5.12 Employee Benefits.
(a) Section 5.12(a) of the Disclosure Schedule lists all Seller Benefit Plans, documentation for which has been Made Available to Buyer. With respect to each Seller Benefit Plan, Seller has Made Available to Buyer or its representatives copies of (i) such Seller Benefit Plan and any trust agreement relating to such plan, (ii) the most recent summary plan description for such Seller Benefit Plan for which such summary plan description is required, (iii) the three most recent annual reports on Form 5500 and all attachments thereto filed with the IRS with respect to such Seller Benefit Plan (if applicable), (iv) the most recent determination or opinion letter, if any, issued by the IRS with respect to such Seller Benefit Plan, (v) any non-routine notices, letters or other correspondence from any Governmental Entity related to any Seller Benefit Plan received by Seller in the past three (3) years and (vi) copies of the testing results for the past three (3) years.

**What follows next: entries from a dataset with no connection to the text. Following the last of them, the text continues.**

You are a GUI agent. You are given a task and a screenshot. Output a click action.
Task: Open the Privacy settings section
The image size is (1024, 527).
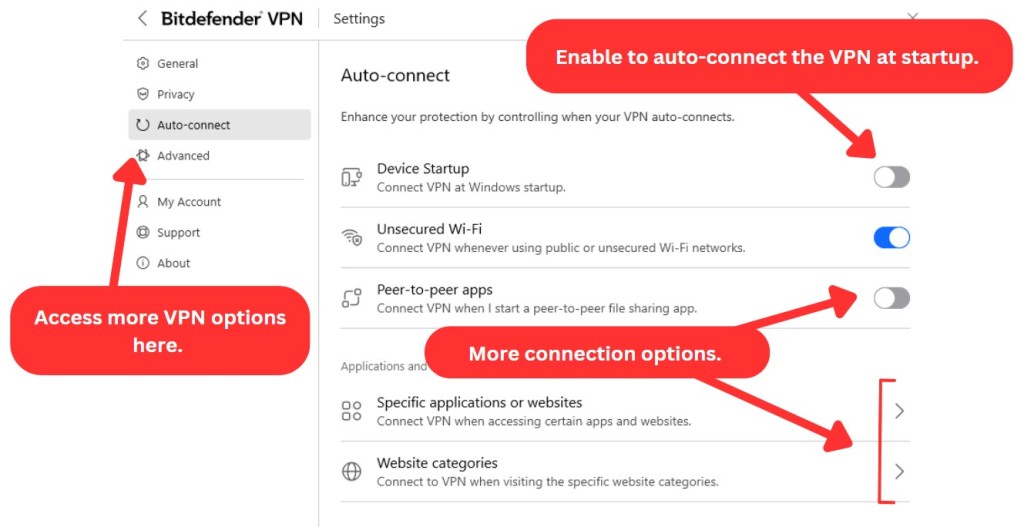tap(176, 94)
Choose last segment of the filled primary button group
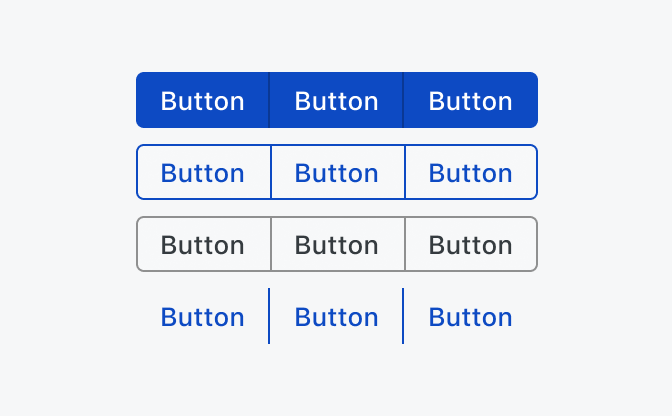Viewport: 672px width, 416px height. click(471, 100)
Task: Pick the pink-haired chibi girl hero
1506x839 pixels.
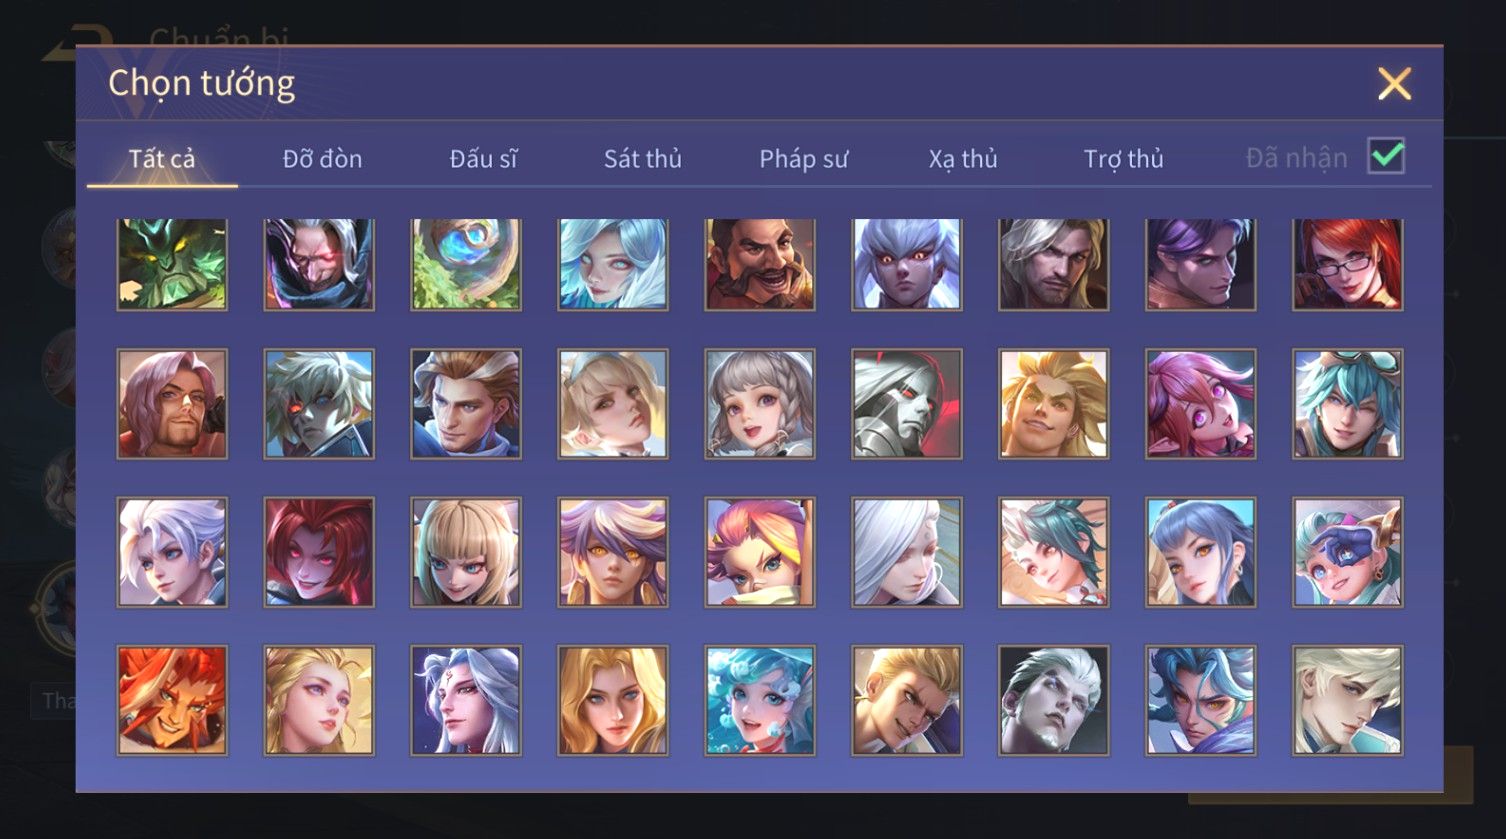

(b) Except as set forth in Section 5.12(b) of the Disclosure Schedule, each Seller Benefit Plan has been established, funded, administered and maintained in all material respects in accordance with its terms and in compliance with the applicable provisions of ERISA, the Code and other applicable Laws; all contributions, premiums and other payments required to be made with respect to any Seller Benefit Plan on or before the date hereof have been made on a timely basis; and each Seller Benefit Plan intended to qualify under Section 401(a) of the Code is the subject of a favorable determination from the IRS or a favorable opinion letter from the IRS as to its qualified status and no event has occurred and no condition exists which would be reasonably likely to result in the revocation of any such determination. No Seller Benefit Plan is maintained outside the jurisdiction of the United States or provides benefits to any Person outside the jurisdiction of the United States.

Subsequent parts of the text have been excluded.